Non sappiamo se mai arriverà una vera riforma della responsabilità amministrativa, peraltro non semplice; sappiamo invece, di nuovo, che queste proroghe prolungate, la logica dell’emergenza estesa senza remore e senza criterio, non fa che peggiorare le cose, sia dal punto di vista degli incentivi al sistema, sia da quello della sua tenuta e logica complessiva.

Parlamento umiliato

Il resto, la forma, è l’immagine del parlamento, luogo della più alta funzione democratica, di nuovo umiliato: le lunghe attese dei pareri ministeriali, nelle commissioni, e poi le maratone notturne; l’inserimento di innumerevoli emendamenti sui temi più vari e senza alcuna visione; quindi la compressione dei tempi per la discussione nelle due camere.

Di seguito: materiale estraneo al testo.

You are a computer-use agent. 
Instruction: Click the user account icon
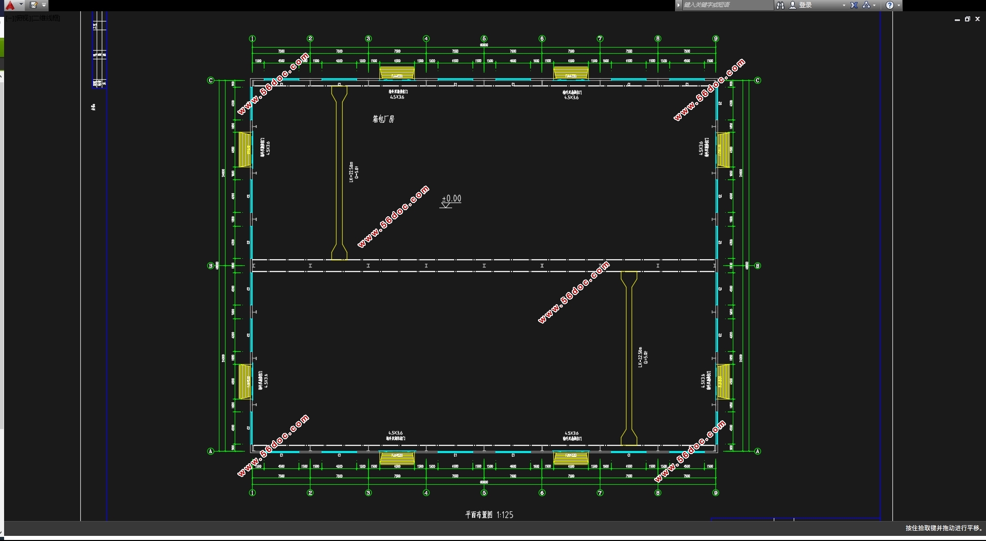click(x=793, y=5)
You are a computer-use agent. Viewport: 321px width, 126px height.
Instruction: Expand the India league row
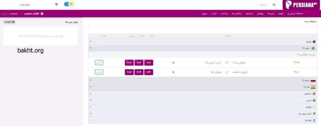point(91,87)
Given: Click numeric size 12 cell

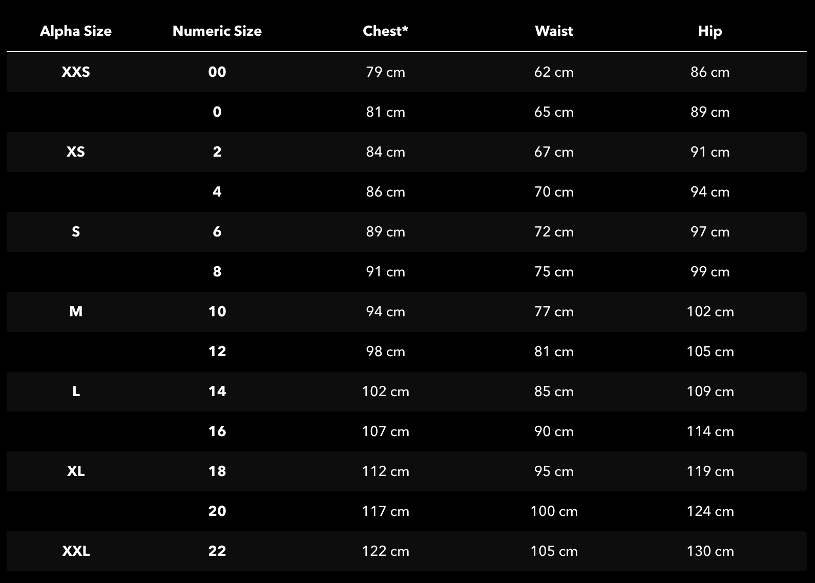Looking at the screenshot, I should (x=217, y=352).
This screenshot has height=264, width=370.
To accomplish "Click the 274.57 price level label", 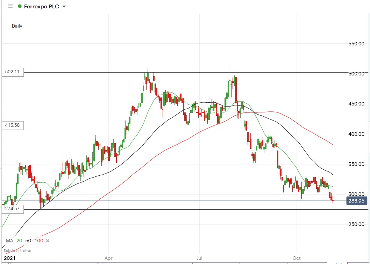I will pyautogui.click(x=12, y=208).
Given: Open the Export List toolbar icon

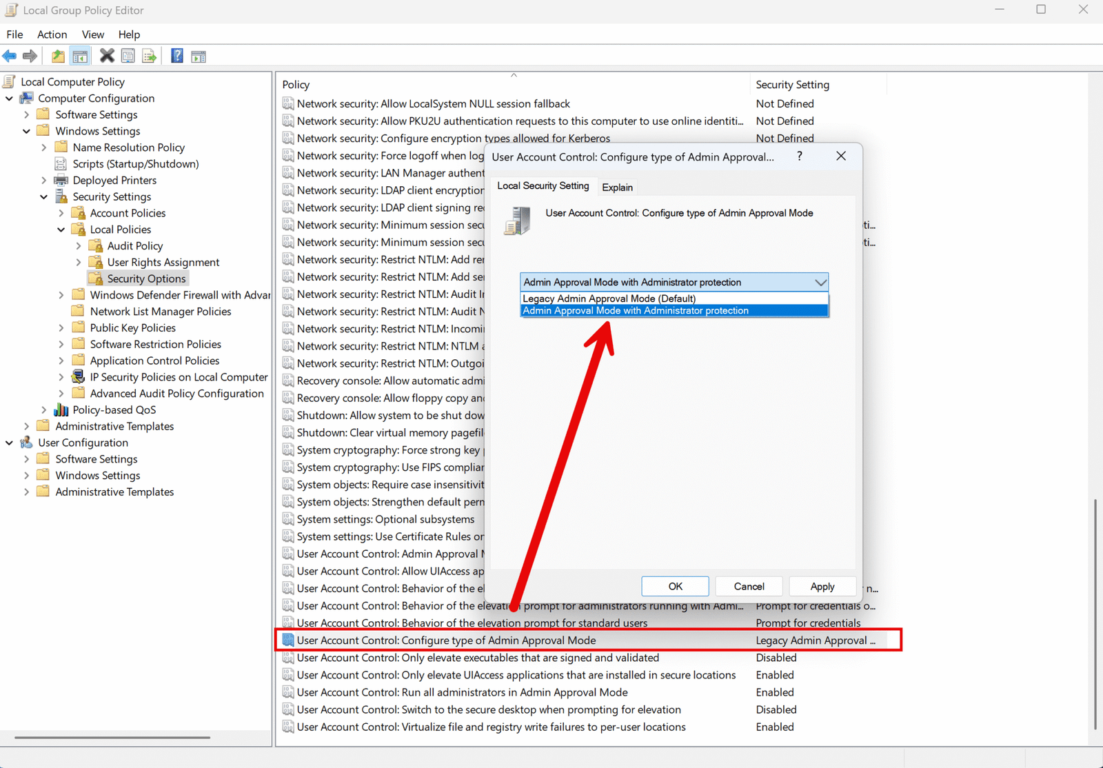Looking at the screenshot, I should (149, 56).
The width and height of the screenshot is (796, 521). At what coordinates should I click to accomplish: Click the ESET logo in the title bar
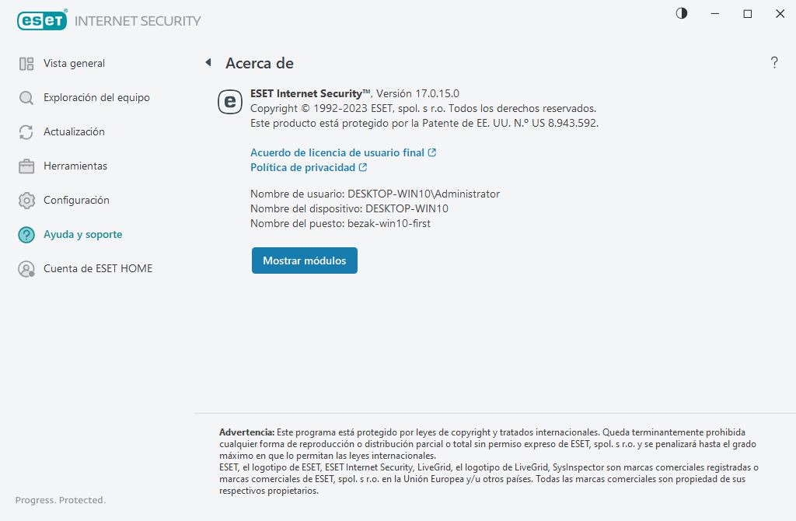point(42,21)
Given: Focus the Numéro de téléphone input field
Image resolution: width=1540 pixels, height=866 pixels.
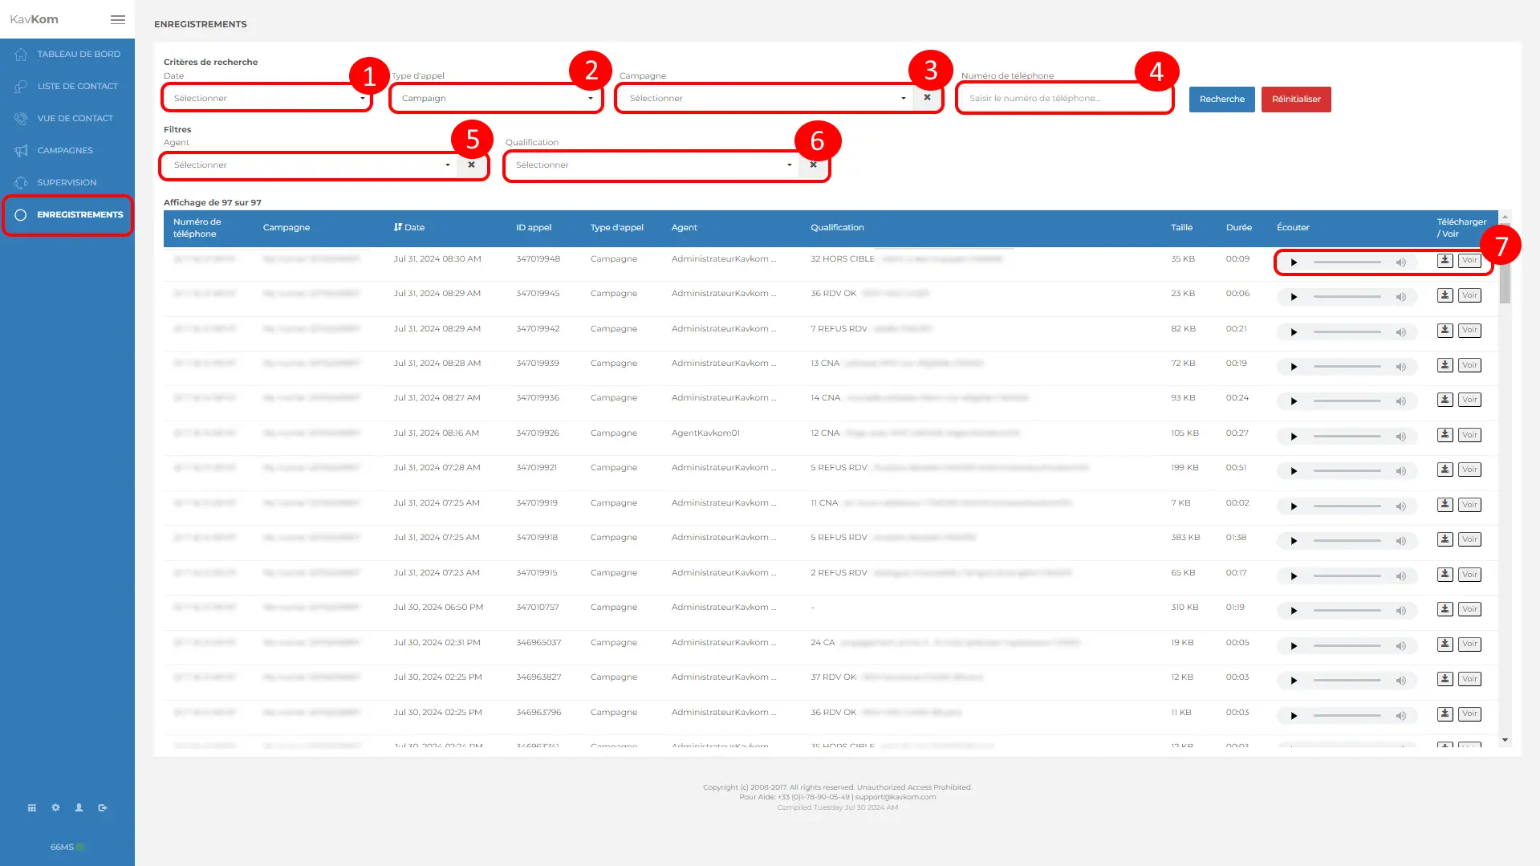Looking at the screenshot, I should [1063, 98].
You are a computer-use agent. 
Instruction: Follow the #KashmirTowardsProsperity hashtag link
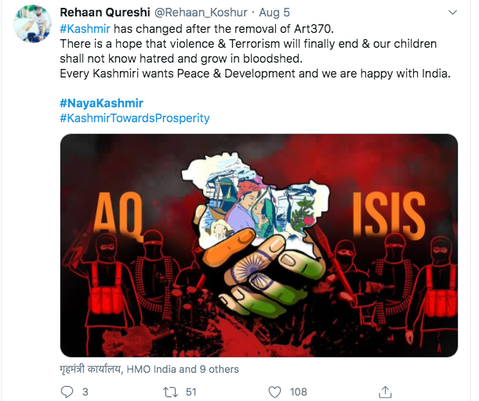(135, 118)
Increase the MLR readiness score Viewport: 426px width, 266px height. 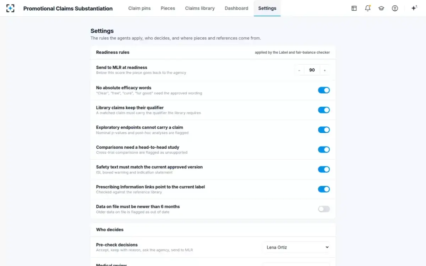325,70
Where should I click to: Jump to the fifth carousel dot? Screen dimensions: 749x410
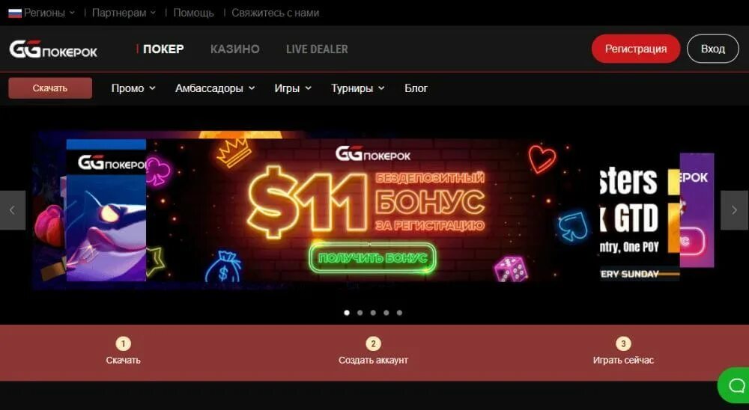(x=399, y=313)
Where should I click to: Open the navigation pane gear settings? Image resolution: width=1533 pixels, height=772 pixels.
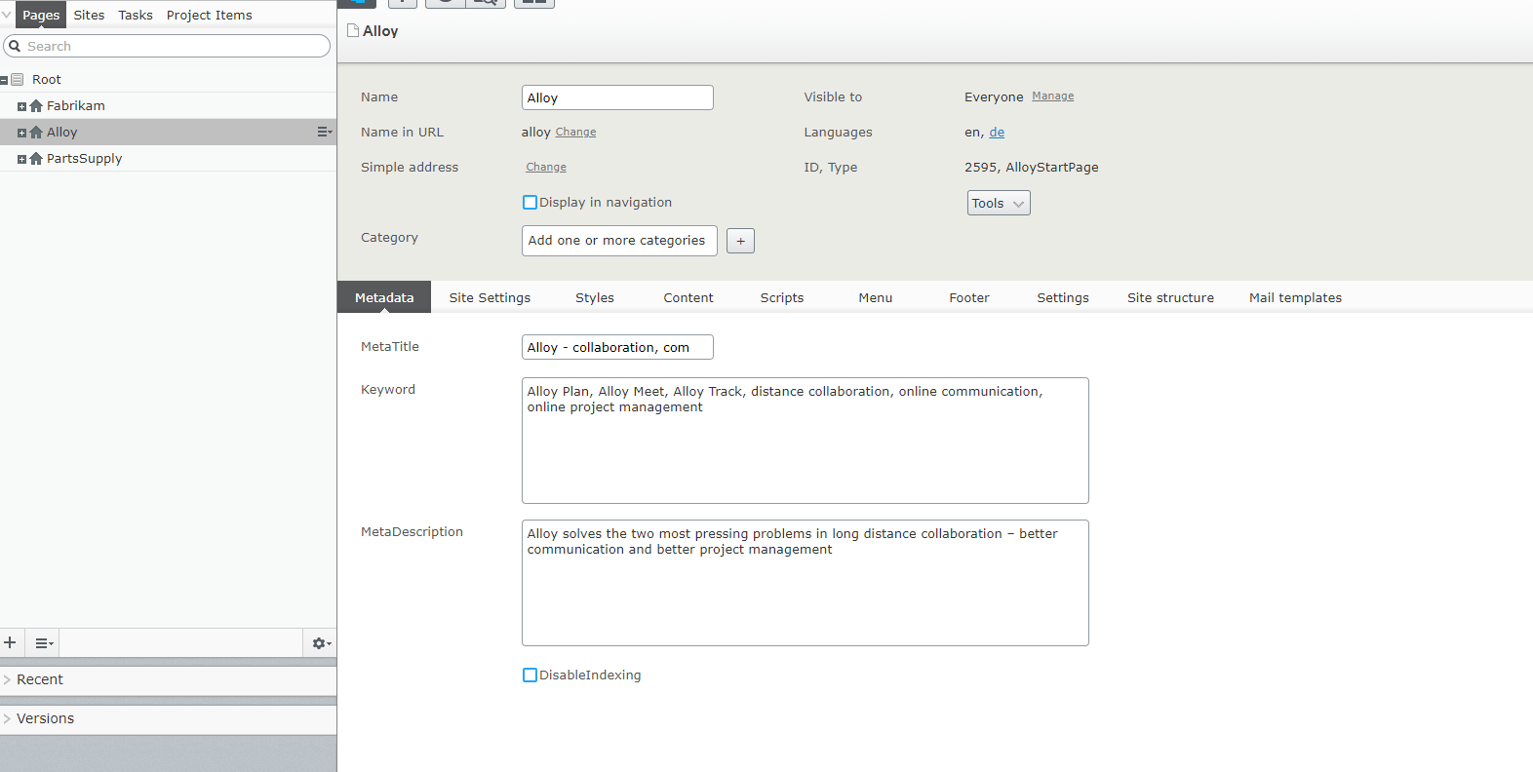tap(320, 643)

È dal naufragio e dallo svilimento del confronto parlamentare, che nasce e si alimenta la fascinazione per l’uomo (o per la donna) forte. È con la logica dell’emergenza permanente o delle proroghe ostinate che i diritti finiscono per scomparire, o per trasformarsi in favori. Ed è con questi mezzi che una politica che non ha nulla da dire al paese, non una prospettiva di sviluppo da indicare o seguire, si riduce a mera gestione, spesso clientelare, del consenso. Aggrappata a una nave raffazzonata, in un oceano in tempesta.